» WHAT YOU HAVE TO DO
Could you write out the records again, from the line containing "on field-time: 时间" through the line containing "center [360, 21].", inclusive, switching "coordinate pair" to "point" and keeping everything else the same?

» DATA PROVIDED
┄┄┄┄┄┄┄┄┄┄

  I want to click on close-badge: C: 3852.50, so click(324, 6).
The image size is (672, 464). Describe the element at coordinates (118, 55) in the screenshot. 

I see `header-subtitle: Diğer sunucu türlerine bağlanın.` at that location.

┄┄┄┄┄┄┄┄┄┄

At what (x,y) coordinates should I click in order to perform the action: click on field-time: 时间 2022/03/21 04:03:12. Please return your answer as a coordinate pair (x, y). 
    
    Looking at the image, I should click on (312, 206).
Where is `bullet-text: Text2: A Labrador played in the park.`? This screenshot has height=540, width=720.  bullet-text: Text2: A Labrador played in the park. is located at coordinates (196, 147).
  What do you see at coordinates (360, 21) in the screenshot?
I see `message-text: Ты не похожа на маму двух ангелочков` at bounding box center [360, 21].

┄┄┄┄┄┄┄┄┄┄

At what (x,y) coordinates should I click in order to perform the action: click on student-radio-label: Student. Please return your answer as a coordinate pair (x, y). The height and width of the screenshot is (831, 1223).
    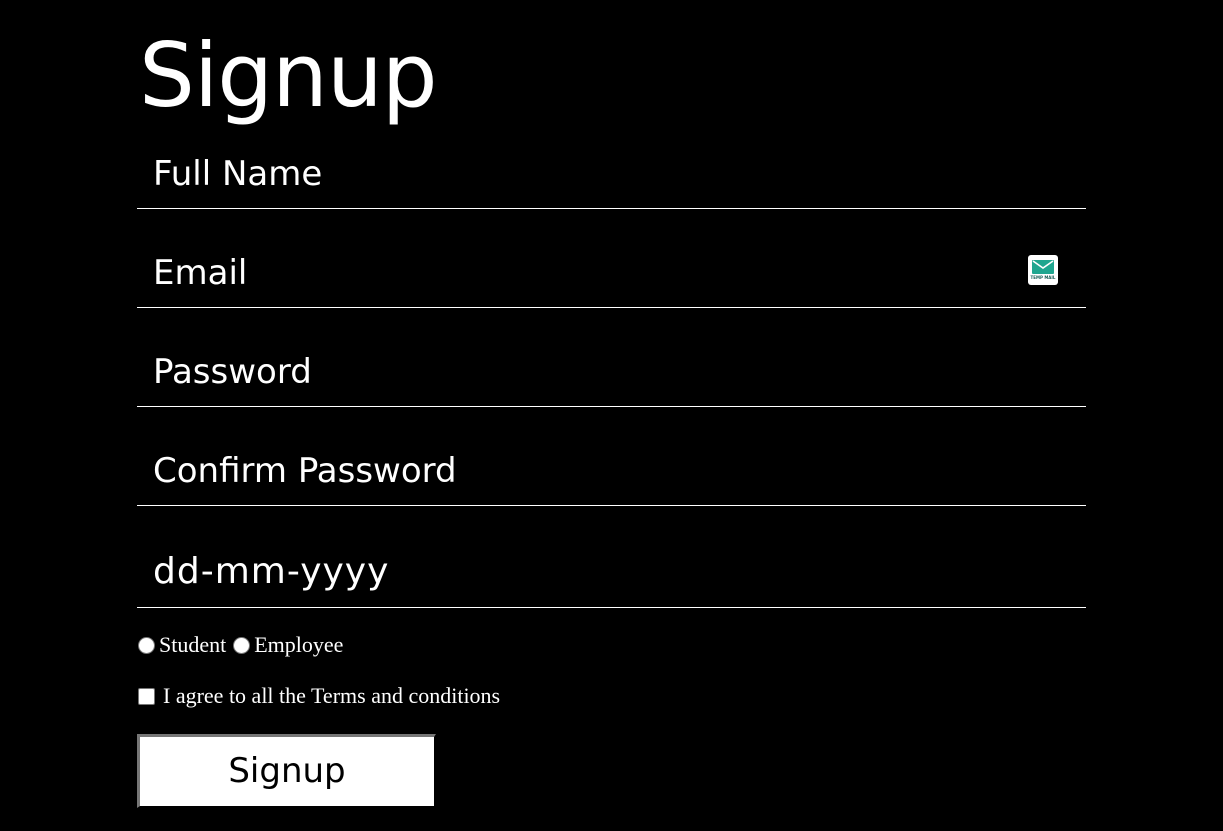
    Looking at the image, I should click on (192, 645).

┄┄┄┄┄┄┄┄┄┄

» FINISHED TASK
At what (x,y) coordinates should I click in order to perform the action: click on field-time: 时间 2022/03/21 04:03:12. Please return your answer as a point (x, y). 
    
    Looking at the image, I should click on (312, 206).
Where is `bullet-text: Text2: A Labrador played in the park.`? This screenshot has height=540, width=720.  bullet-text: Text2: A Labrador played in the park. is located at coordinates (196, 147).
  What do you see at coordinates (360, 21) in the screenshot?
I see `message-text: Ты не похожа на маму двух ангелочков` at bounding box center [360, 21].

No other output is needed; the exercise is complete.